Michel Serres : L’une des plus grandes découvertes des sciences est la datation, qui permet la réconciliation des sciences exactes et des sciences humaines. De la formation des systèmes solaires à l’apparition de l’homme sur Terre, nous pouvons dater, et donc ainsi raconter, l’histoire des origines. Mais il ne s’agit pas d’un grand récit comme autrefois, à l’image de la Bible par exemple, qui évoque un dessein intelligent, intentionnel, un plan divin. Le grand récit, tel que les savants le proposent aujourd’hui, s’écrit au futur antérieur.
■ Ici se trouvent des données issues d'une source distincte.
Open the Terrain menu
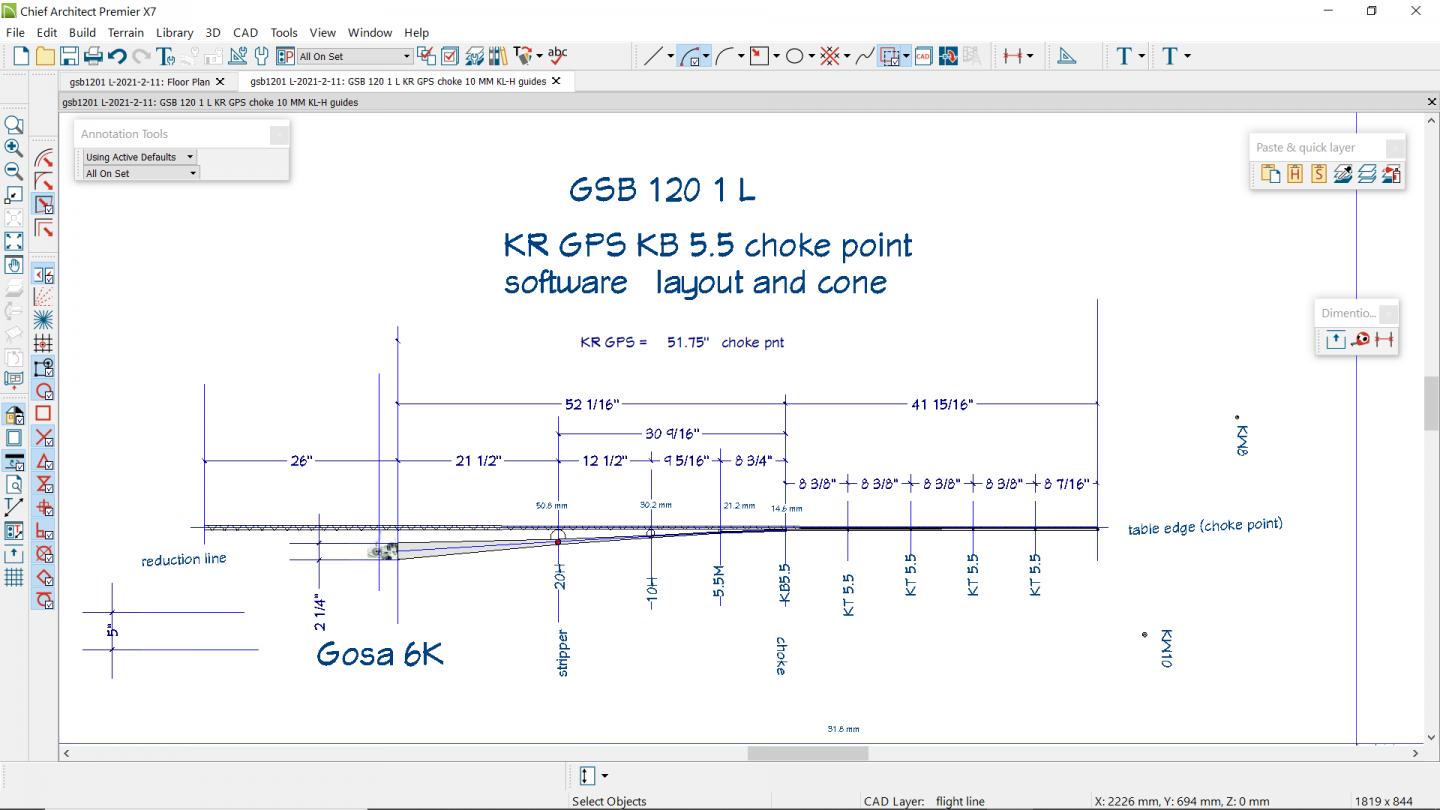Screen dimensions: 1440x810 [x=126, y=32]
Il est contingent, aléatoire et chaotique. Le monde et les espèces auraient pu bifurquer et se développer autrement. J’ai également utilisé le mot de « grand récit » afin d’ironiser un peu sur le compte de ces philosophes qui soutiennent que notre temps est celui de « la fin des grands récits » au moment même où la science met en place une des visions du monde les plus cohérentes qui soient.
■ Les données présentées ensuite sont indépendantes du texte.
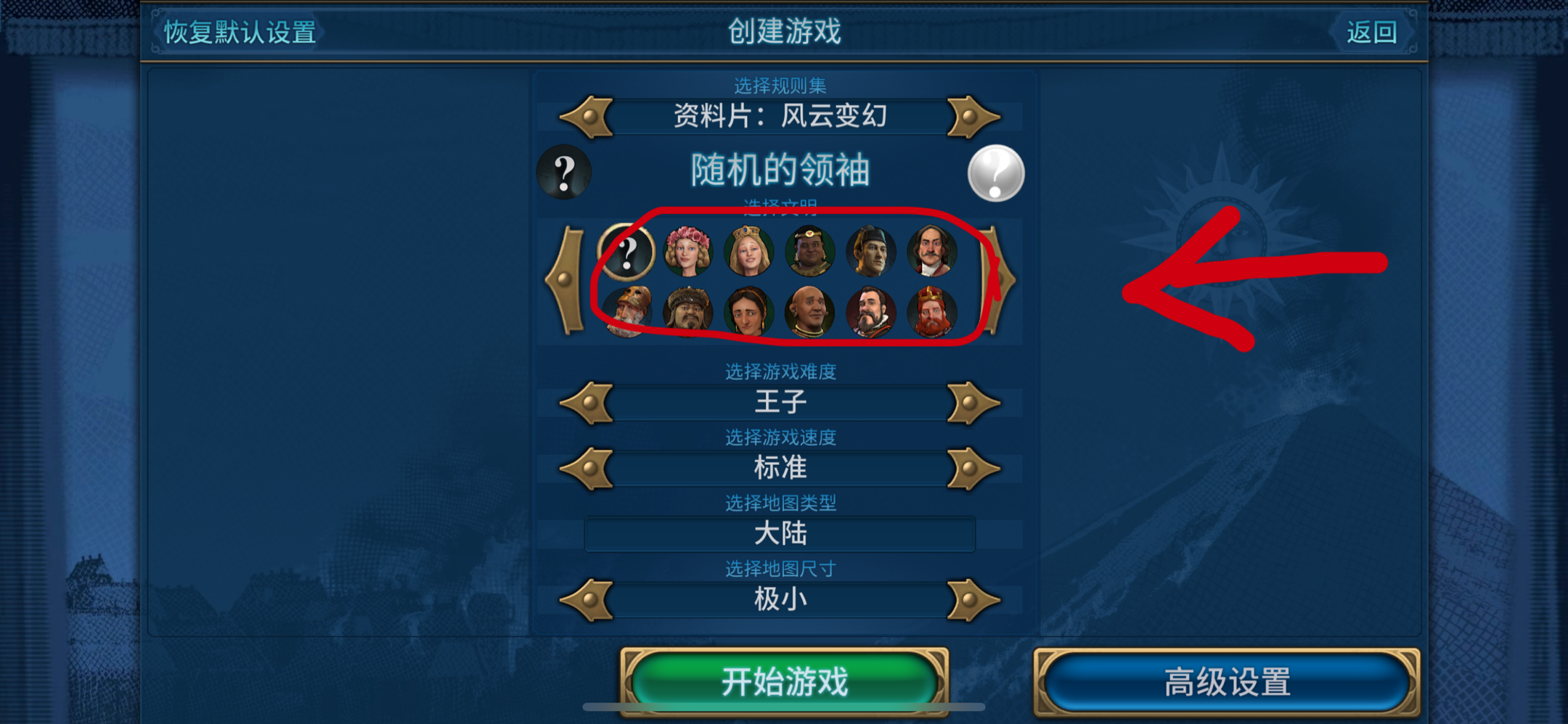
Task: Select the leader with bronze helmet and white beard
Action: (628, 312)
Comment raconter cette grande histoire de l’humanité ?
Je peux la raconter le soir à mes petits-enfants comme lors d’une veillée, en langage vernaculaire ou bien dans un colloque scientifique international, à l’aide d’un attirail conceptuel impressionnant. Jusqu’alors, un homme cultivé avait derrière lui une histoire, notamment celle de l’écriture, c’est-à-dire 7 000 à 8 000 ans d’humanité. Nous savons aujourd’hui que nous avons derrière nous 15 milliards d’années de tradition écrite, non par les hommes, mais par la nature. Car nous lisons à présent la nature comme nous lisons des livres. La science a découvert et généralisé l’idée de Galilée selon laquelle la nature était écrite, notamment en langage mathématique.
À quoi pourrait servir l’enseignement de ce grand récit aux enfants, au sein du tronc commun de ces nouvelles humanités que vous appelez de vos vœux ?
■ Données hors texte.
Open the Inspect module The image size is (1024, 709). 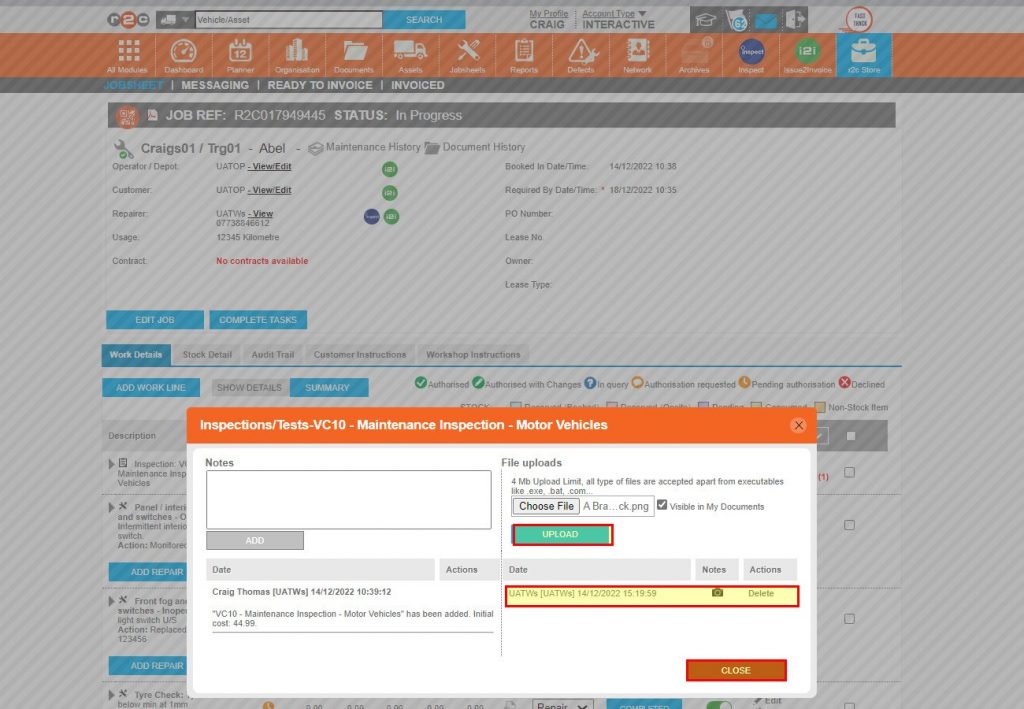pyautogui.click(x=751, y=50)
À penser la singularité de notre être au monde. À comprendre que l’être humain possède un univers commun. Les hommes sont nés d’une même souche. Ainsi, ceux qui sont partis d’Afrique il y a 100 000 ans sont tous frères. Et ce n’est pas une information mineure par les temps qui courent ! Lorsque j’ai commencé à philosopher, les maîtres-mots de la philosophie et des sciences humaines étaient : l’Autre et la Différence. Aujourd’hui, ce n’est plus l’Autre, mais le Même ; ce n’est plus la Différence, mais la Communauté.